This story is an “as told to” and anonymous. The mom in this story is a mother of one, in her 40s, living in the Midwest.
My husband and I have been married for 18 years. We really struggled to get pregnant, and went through years of infertility and struggles before we had our miracle baby when we were both 42. All of those years of timing sex and trying to hit our fertile window really took a toll on us, and during my pregnancy and our son’s first two years of life, I think we had sex maybe three times.
We both felt sort of weird about it and went to couples therapy. Our therapist was great and told us that listening to us talk to each other — and about each other — was refreshing, and that she could tell we had a strong, healthy marriage. I’ll never forget her asking us why we were there and we both shrugged and said, “Well we aren’t having enough sex so we wanted to figure out why.”

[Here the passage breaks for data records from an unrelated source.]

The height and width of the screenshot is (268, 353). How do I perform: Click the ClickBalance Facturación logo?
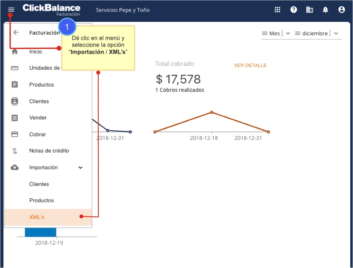coord(51,10)
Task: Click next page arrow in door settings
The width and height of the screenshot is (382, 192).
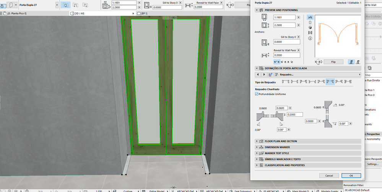Action: pyautogui.click(x=263, y=75)
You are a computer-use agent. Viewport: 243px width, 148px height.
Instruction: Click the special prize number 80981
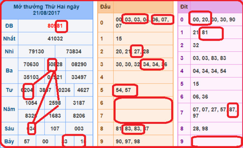(x=55, y=26)
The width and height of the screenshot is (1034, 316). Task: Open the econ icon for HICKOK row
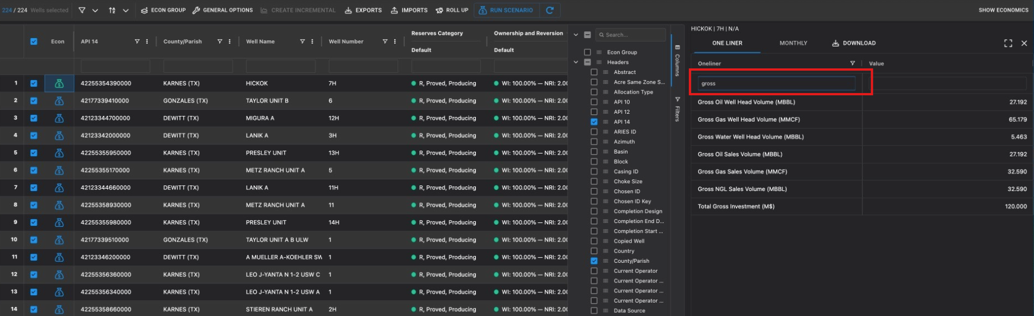tap(59, 83)
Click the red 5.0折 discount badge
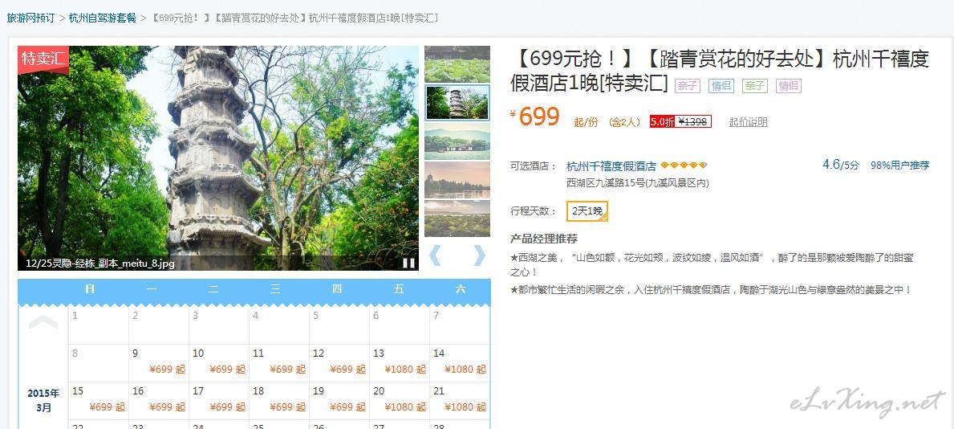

She asked us if we had asked each other about it and we said we figured it was just from raising a baby, all the sex struggles from before, and exhaustion. She laughed and said that was normal, and then asked us if we considered ourselves Type A people who had to have a “plan for every issue.”
Wow, how could you tell?
We went home that day and got straight in the bed while our toddler was napping. I asked my husband if he wanted to have sex and he shrugged and said sure, and that sort of opened up the conversation. We both realized that trying to conceive had ruined sex for us, honestly. It just felt stressful and all the fun was gone, so we spent the whole time in bed talking to each other about what would feel good to do.
And that’s how we ended up having about an hour of foreplay. And we realized that was really what both of us wanted.
It’s not that penetrative sex wasn’t nice, but there was just something about that form of sex that really made us lose our horniness. PTSD? Maybe. But we also realized that when we were trying to conceive, we didn’t do a lot of foreplay — it felt more like “just get it done so we can get pregnant and move on.” So now we focus a lot on foreplay. Like a lot a lot. We will kiss for hours, touch each other, take our time — we will also do oral sex to completion if we’re in the mood. But for the most part, we’re just getting each other super, super turned on without having an orgasm.
And then we masturbate next to each other.
We feel closer than ever and are super intimate. We’ve always been a touchy-feely couple, so realizing that we could change up the “rules” of sex and make them work for us has been huge. We feel closer than ever, and I love that our sex life isn’t just a quick fuck at bedtime and then rolling over to go to sleep. We’ve gotten to know each other’s bodies better in the last three years than we did in the first 15 years of marriage, and I’ll take that over penetrative sex any day.